__Stored data__:
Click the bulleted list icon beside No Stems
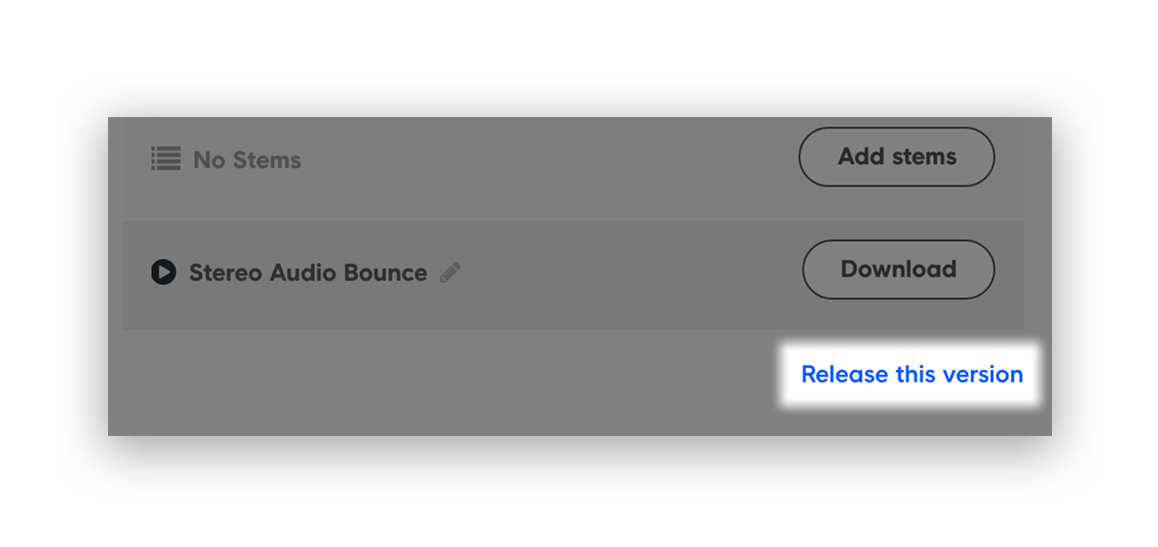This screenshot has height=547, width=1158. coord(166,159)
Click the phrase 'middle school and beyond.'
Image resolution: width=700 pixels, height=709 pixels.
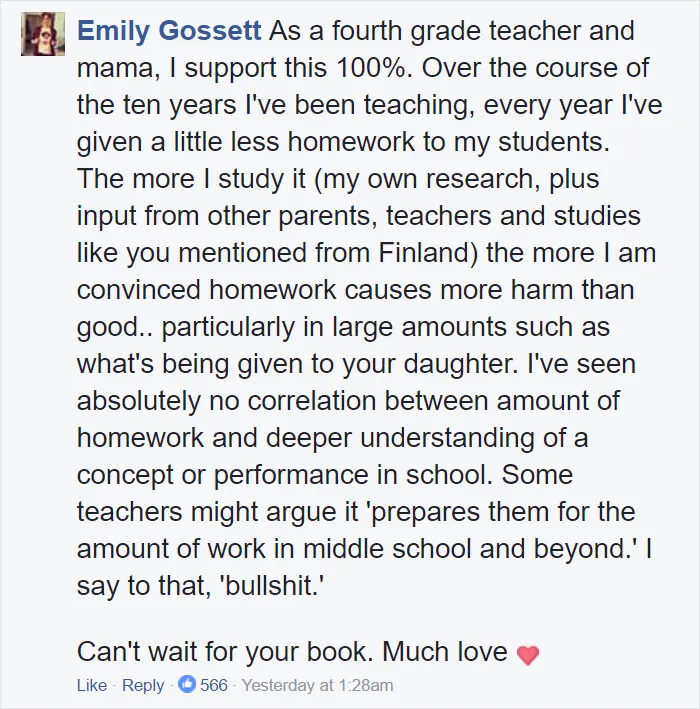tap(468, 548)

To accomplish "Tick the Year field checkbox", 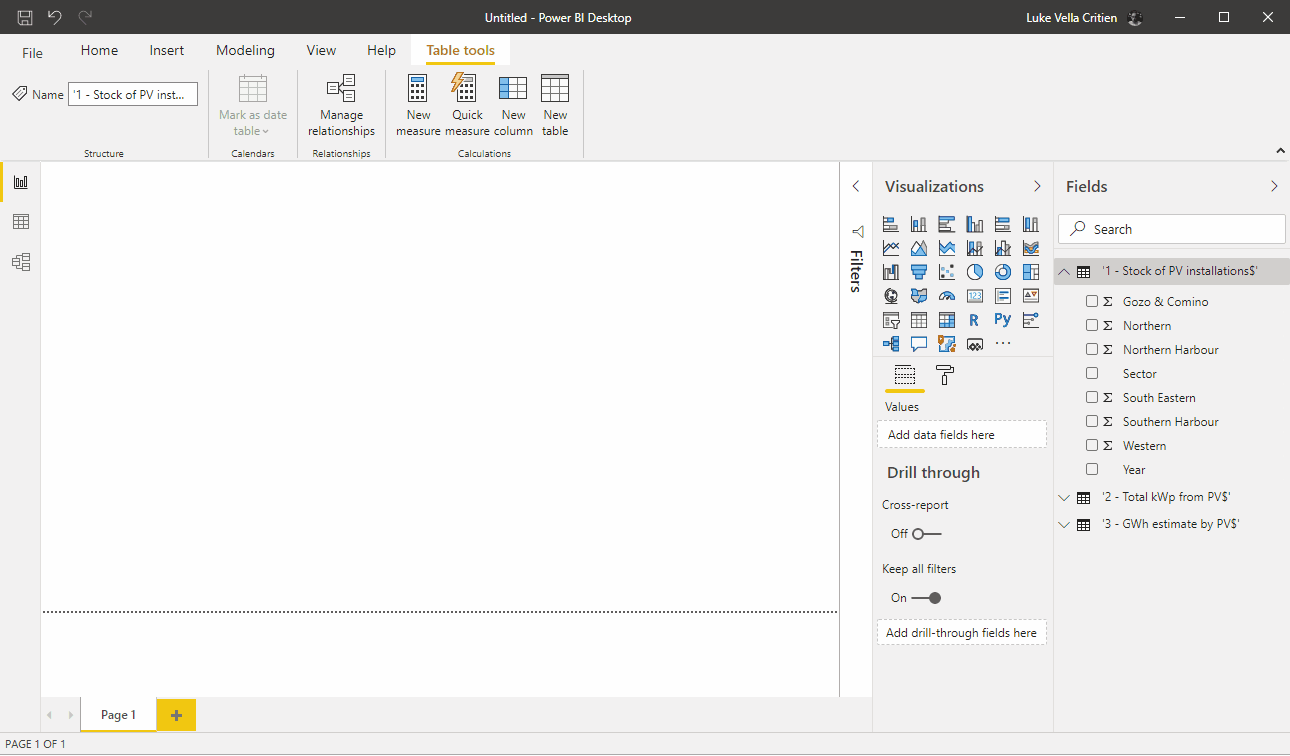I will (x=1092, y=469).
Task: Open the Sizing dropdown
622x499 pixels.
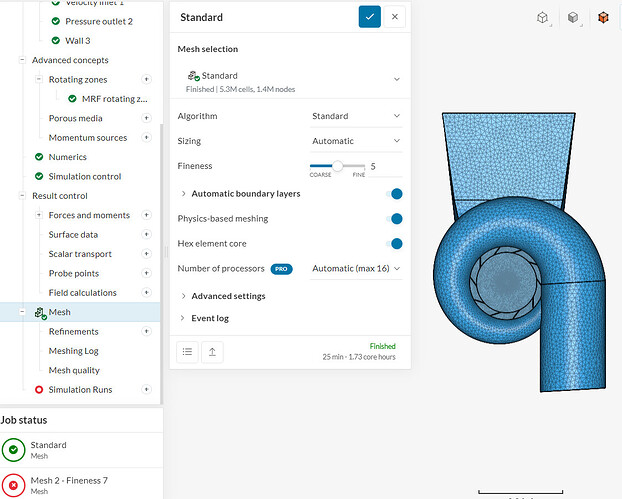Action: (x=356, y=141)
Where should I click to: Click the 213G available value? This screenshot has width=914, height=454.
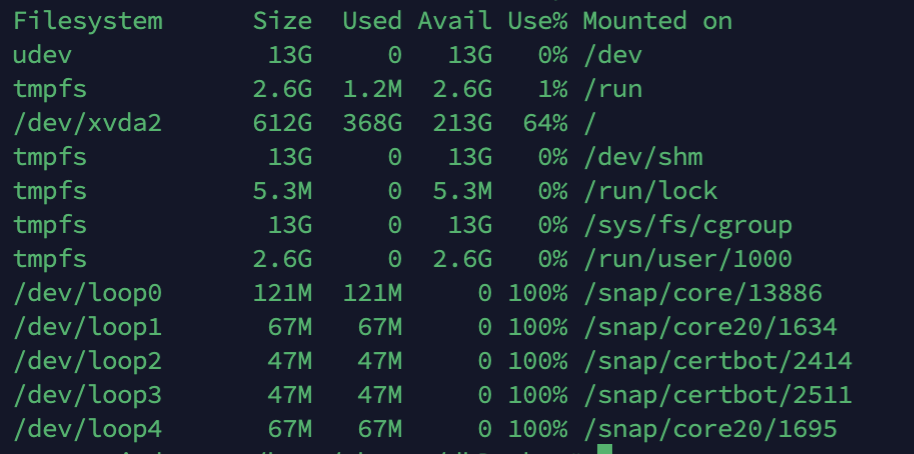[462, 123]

__Your objective__: Extract only the lines from the line containing "Where should I" through the final line of the records; keep both ends and drop every picture.

__Written answer__:
Where should I click to: Click the 213G available value? This screenshot has width=914, height=454.
[462, 123]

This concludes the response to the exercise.